Alice Springs is a driving destination. The town itself is walkable if you're on Todd Mall, but hotels, the airport (14km south), and all attractions require a car. Hire cars run $60-90/day from Alice, more for 4WD. The drive to Uluru is 450km on sealed highway , 4.5 hours, doable in a day, but watch for livestock and wildlife, especially at dawn and dusk. Fuel is available at regular intervals. The climate surprises people: summer (Dec-Feb) hits 40-45C regularly, winter mornings (Jun-Aug) can be 0-5C, and the UV index is extreme year-round. Hotel pools matter , both for cooling off and because the pool is where you'll spend 2-4pm in summer when going outside is inadvisable. The Alice Springs Desert Park (wildlife, natural history) and the West MacDonnell Ranges (Simpsons Gap, Standley Chasm, Glen Helen Gorge) are excellent day trips from town.

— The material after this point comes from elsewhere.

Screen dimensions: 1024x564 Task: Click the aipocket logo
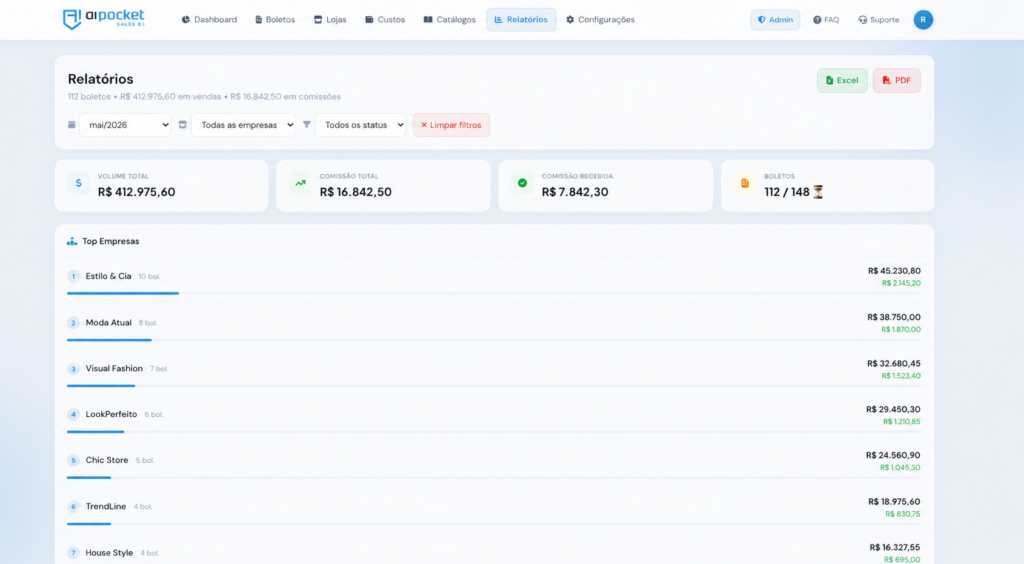(x=104, y=19)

April-May and September-October offer warm days (25-30C) without summer's extreme heat or winter's cold nights. Hotel prices are moderate, crowds are manageable, and both Alice Springs and Uluru are comfortable to explore.
Most visitors rush to Uluru and miss the West MacDonnells , Simpsons Gap, Standley Chasm, Ormiston Gorge, and Glen Helen are within 1-2 hours of Alice Springs and offer desert gorge swimming, red rock landscapes, and fewer tourists than Uluru. Budget a full day.
It sounds trivial, but the warm DoubleTree cookie at check-in is a small pleasure after a long flight or drive to Alice Springs. It's the little things in the desert.
In summer, you'll spend hours by the pool. Crowne Plaza Lasseters has the best pool in Alice Springs. DoubleTree's is good. Aurora's is small. At Uluru, Sails in the Desert has the resort's main pool. Choose accordingly if you're visiting in hot months.
You need a car in Alice Springs and for the Uluru drive. Book ahead , fleet is limited in peak season (April-October). All major rental companies operate from the airport. 4WD is only necessary for the unsealed Mereenie Loop or remote Aboriginal Land roads.